Over the past several years, I’ve noticed a number of films finally make it to DVD. One Trick Pony took until 2009 to find its way to DVD. And there are many more, but I don’t know them off the top of my head. But the truth is that some films will never make it to DVD. And it seems strange, because it is very cheap to release a film on DVD-R. It’s just a question whoever has the rights doing it.

Not Even VHS

There are, of course, lots of films that your VCR will never help you with because the films were never seen as worthy of release on VHS. Now, just because something isn’t on VHS doesn’t mean it won’t be on DVD. As I noted, it’s cheaper to put something out on DVD than VHS. Indeed, Death Bed: The Bed That Eats was never released on VHS. This may have something to do with its mastermind, George Barry. (For more on the film, see our page Death Bed: The Bed That Eats.)

To give you an example of how crazy this all this, consider the great sculptor Fredric Hobbs. In the late 1960s and early 1970s, he made four feature films. His first two, Troika (1969) and Roseland (1970), have never been released in any form that I know of. So your VCR won’t help you there.

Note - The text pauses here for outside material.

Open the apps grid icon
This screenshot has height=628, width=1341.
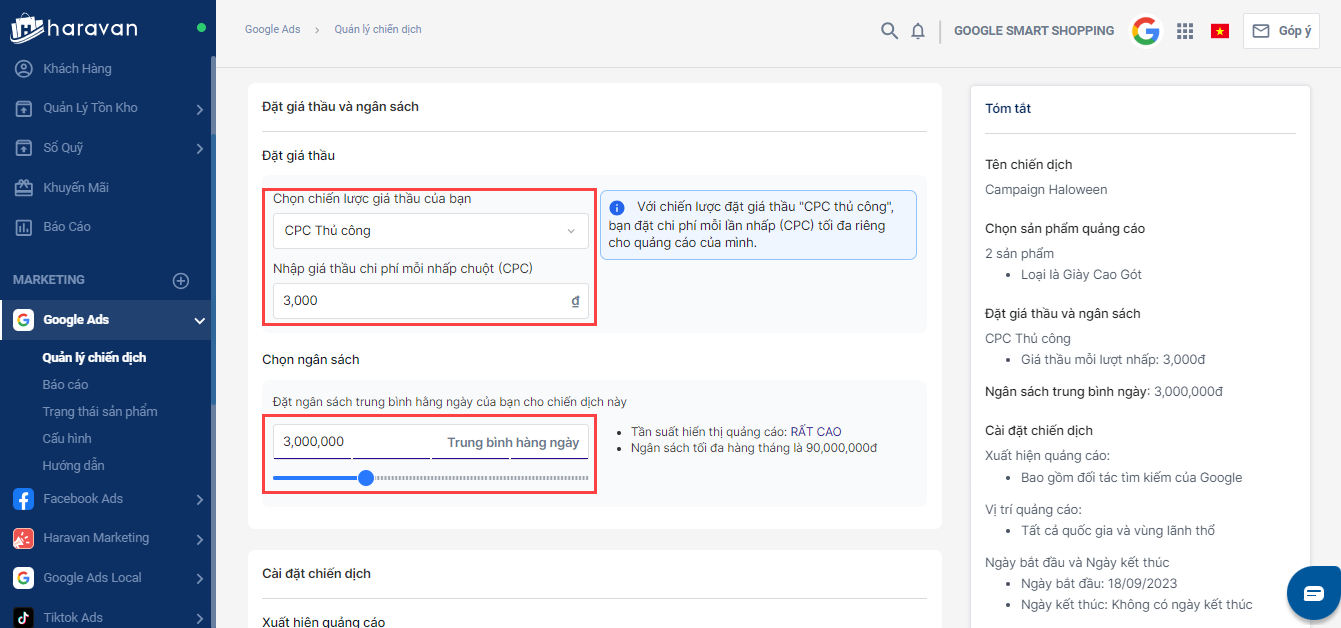point(1185,31)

His next film, Alabama’s Ghost (1972), has been released on VHS. Although strangely, there is currently only one copy for sale at Amazon, and the description states, “**DVDR DISC WITH NO ART** super rare movie. I bought this at a convention quality is a 7ish out of 10 looks like a vhs tape.” I assume that someone somewhere made an illegal DVD-R copy. So even though this film is on VHS, it seems incredibly rare in that form.

His last film, Godmonster of Indian Flats (1973), is available on DVD. It looks like it was once available on VHS, but I can’t find it for sale anywhere.

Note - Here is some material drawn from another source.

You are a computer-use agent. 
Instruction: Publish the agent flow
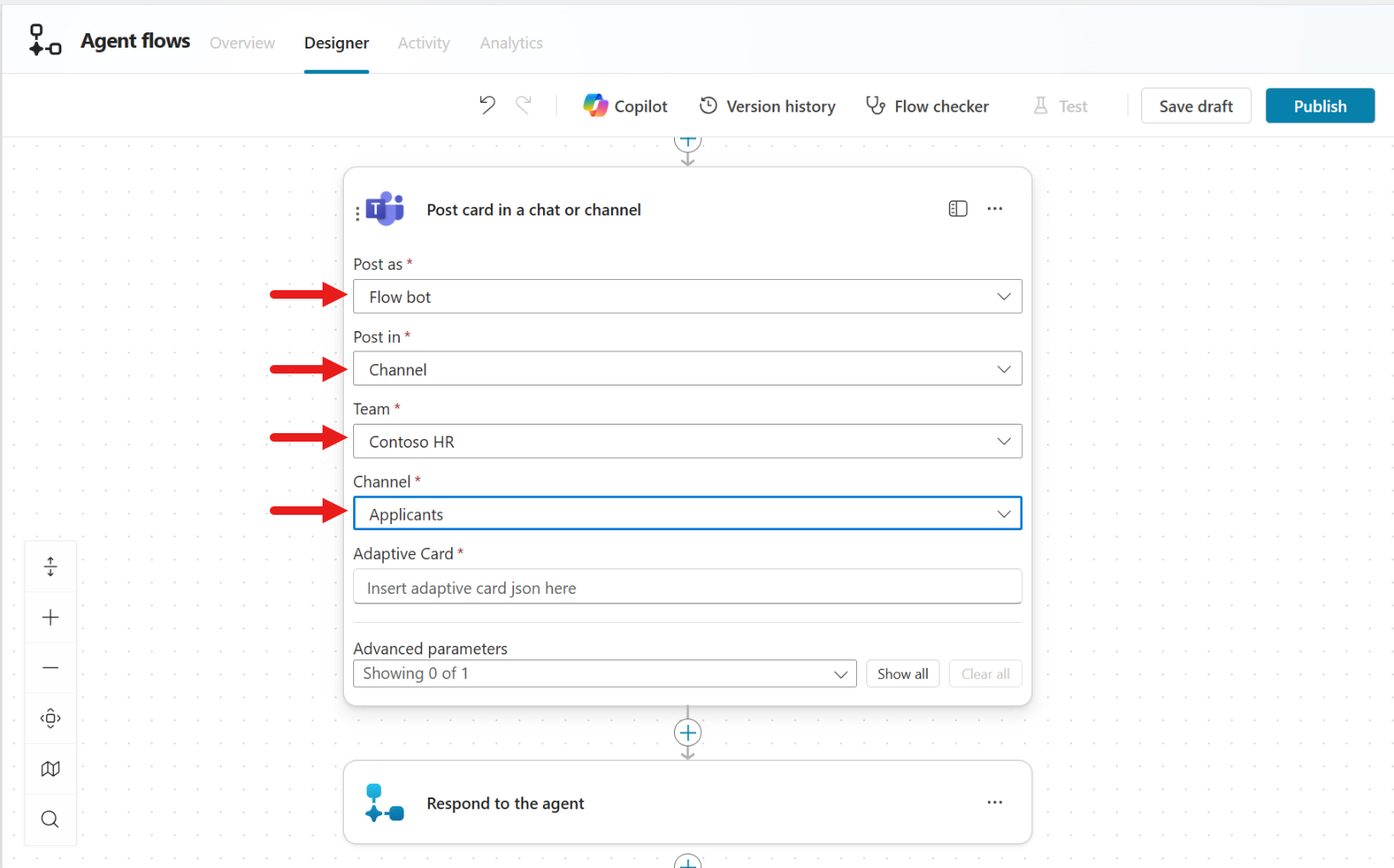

The takeaway from all of this is that you really have to hang on to your VCR. A lot of films will never be released on DVD. And even when little known films are released on DVD, they are often no better than they were on VHS. In many cases, they simply transferred from VHS. They rarely have any extras, and often aren’t letterboxed. So hang on to your VCR. You won’t need it a lot. And as time goes on, you should need it less. But you will need it.